VeePeenini, Part 7: What's Next
· Vitor Pontual · 4 min read
Everything in the first six parts was me building against a deadline. This part is the opposite: the build is done, and now I wait for the only test that matters. The World Cup starts on June 11. Until a real match kicks off with my friends all logged in at once, a lot of what I built is a well-reasoned guess.
Here’s what I’m actually watching for.
Ripping open a pack. The build is done; the tournament is the test.
The things I couldn’t fully test
- The lounge under real load. During a group-stage match I expect everyone online at the same time, reacting to the same goal in the same second. The realtime layer held up fine with me and a script. It has never had a dozen real people leaning on it during a 1-0 in the 89th minute. That’s the moment it either feels magic or falls over, and I won’t know which until it happens.
- Half-drops on a genuinely live match. The drop windows are derived from kickoff time, which I tested by backdating fixtures. But a real match has a late kickoff, a long VAR check, eight minutes of stoppage. I’m fairly sure the windows are forgiving enough, and “fairly sure” is the honest status. The first live match is the real unit test.
- Knockout bracket resolution. The group stage is 72 matches of relatively simple grading. The knockouts introduce progression, tiebreakers, and a bracket that has to redraw itself as results land. I’ve reasoned through it and seeded test data, but the real bracket filling in live, with people’s predictions riding on it, is its own kind of pressure.
The things I know are coming
- Friends who fall behind. In any collection game, a few people pull ahead early and a few drift. There’s already a dormant mechanism for this: a quiet boost that biases pack drops toward cards a lagging player is missing, paired with an overt nudge from Mila. I left it switched off at launch on purpose. I’ll turn it on around the tournament’s halfway mark, once I can see from real data who’s actually drifting, instead of guessing.
- Squads that keep changing. Even with final 26-man rosters locked, injuries and late replacements happen during a tournament. The photo and roster pipeline from Part 3 is built to absorb that, but every change is a small live operation against production, and those are exactly the moments to stay careful.
- The move. I have a move coming up that will mean shutting down the server VeePeenini runs on now and bringing it back up at a second location. The multi-host deploy is built for exactly this, but actually exercising it, picking the app up and setting it down on different hardware while real people are mid-collection, is still ahead of me.
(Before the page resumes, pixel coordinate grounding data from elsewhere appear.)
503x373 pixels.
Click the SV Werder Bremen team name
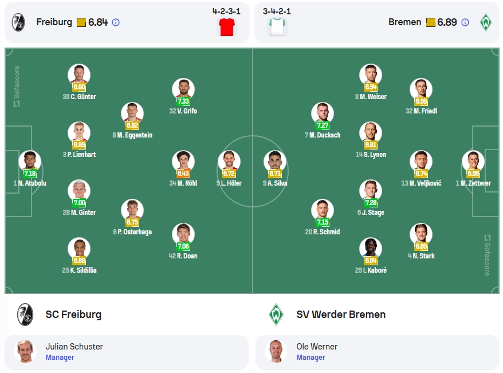tap(341, 315)
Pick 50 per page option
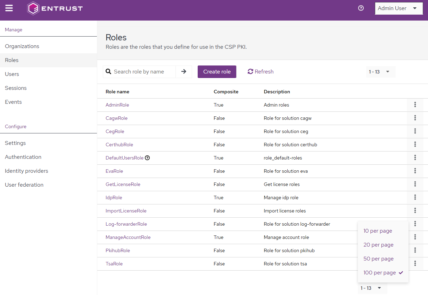This screenshot has height=295, width=428. point(378,259)
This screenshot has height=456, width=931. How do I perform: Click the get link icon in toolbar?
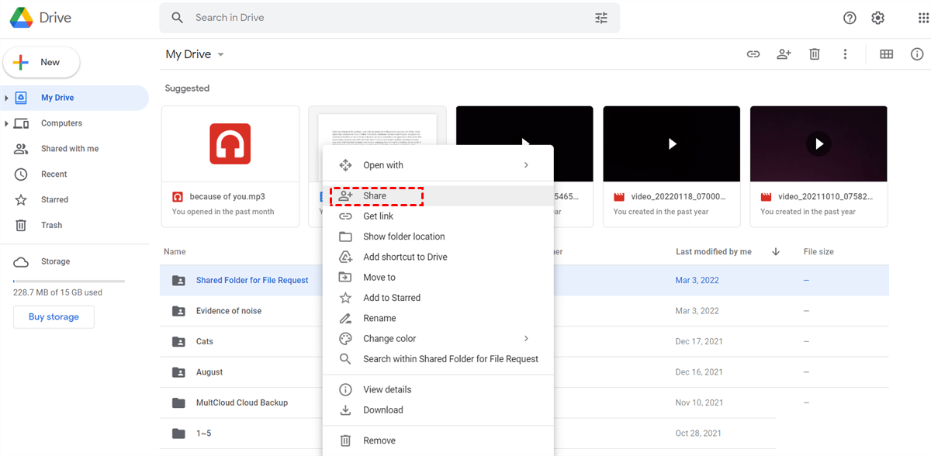pos(753,54)
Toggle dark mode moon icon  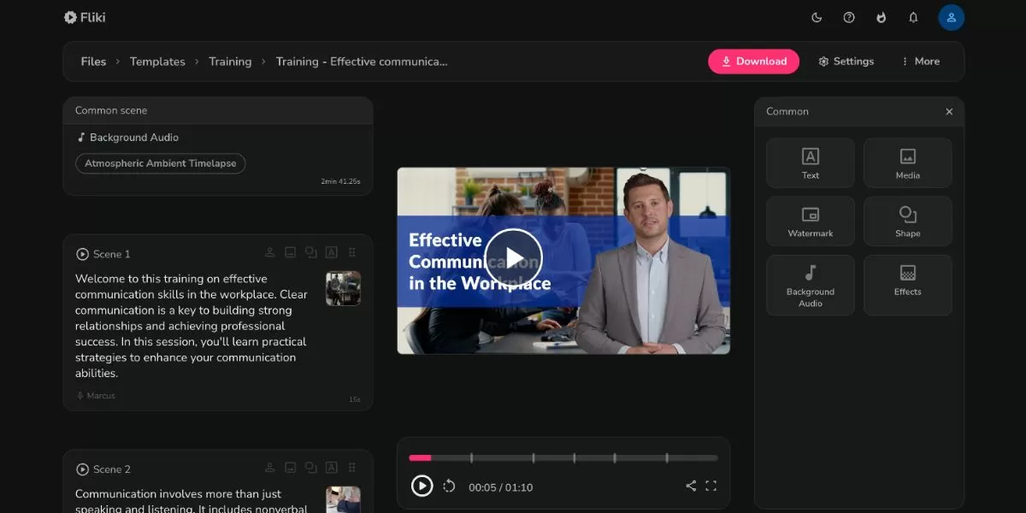click(817, 17)
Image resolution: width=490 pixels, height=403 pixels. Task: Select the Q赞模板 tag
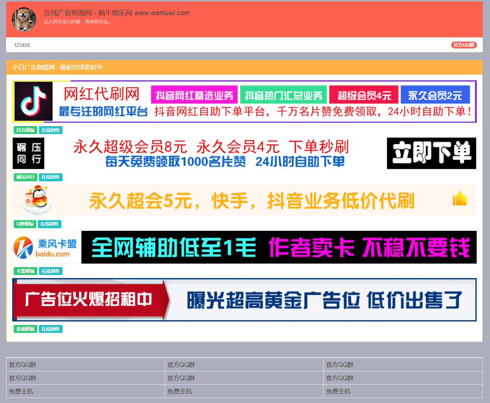(x=24, y=224)
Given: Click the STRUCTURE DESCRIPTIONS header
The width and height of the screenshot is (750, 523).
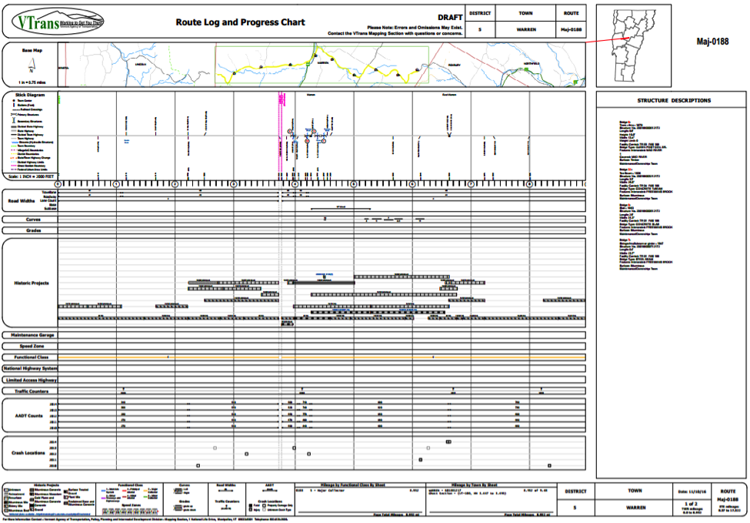Looking at the screenshot, I should tap(674, 101).
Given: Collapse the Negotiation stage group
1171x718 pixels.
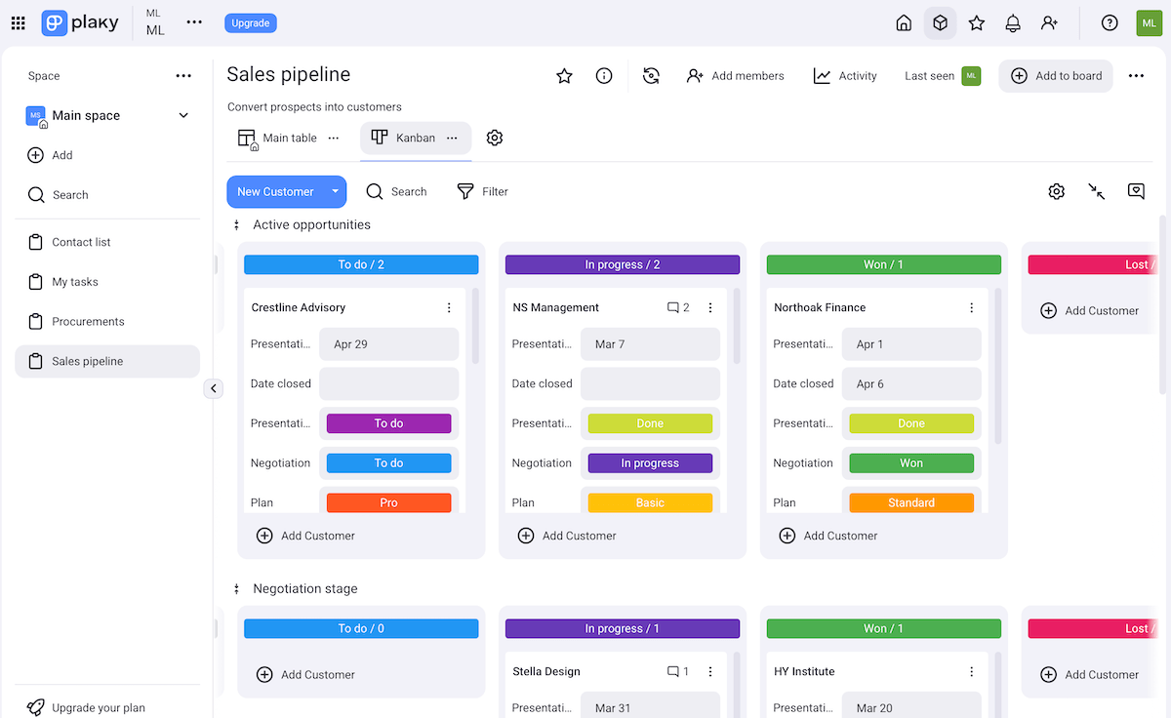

What building this way taught me
Claude 4.7 wrote most of the code, and it moved faster than I could alone. My job was the part that doesn’t compile. Deciding what this should be. Scoping it down to something I could actually finish in under three weeks. Making the calls that had consequences, like deriving live windows from a timestamp instead of polling an API, or keeping the realtime layer on Postgres instead of renting it. Reviewing the architecture. And staying paranoid about the specific things that would quietly betray my friends’ trust.
That last one is worth sitting on. The bugs that mattered most weren’t found by writing code faster. The Drizzle binding that failed every trade. The nightly cleanup that would have wiped the database. Two files quietly disagreeing about which teams were in which group. Alerts that had never once fired. None of those came from velocity. They came from an owner asking, over and over, “what could silently go wrong here, and who gets hurt when it does.”
So the headline isn’t that an AI built a soccer app. It’s that this working model let one person carry a real product, with real users and real stakes, from an idea on a plane to a launch, in under three weeks, without losing the thread of what actually mattered. The code was the fast part. Knowing which features, in what order, and what to leave out, was the job. That part was mine.
The app is live. My friends are arguing in the lounge and hunting the cards they’re missing. The tournament starts in a week, and then I find out which of my guesses were right. I’ll write that part when I know.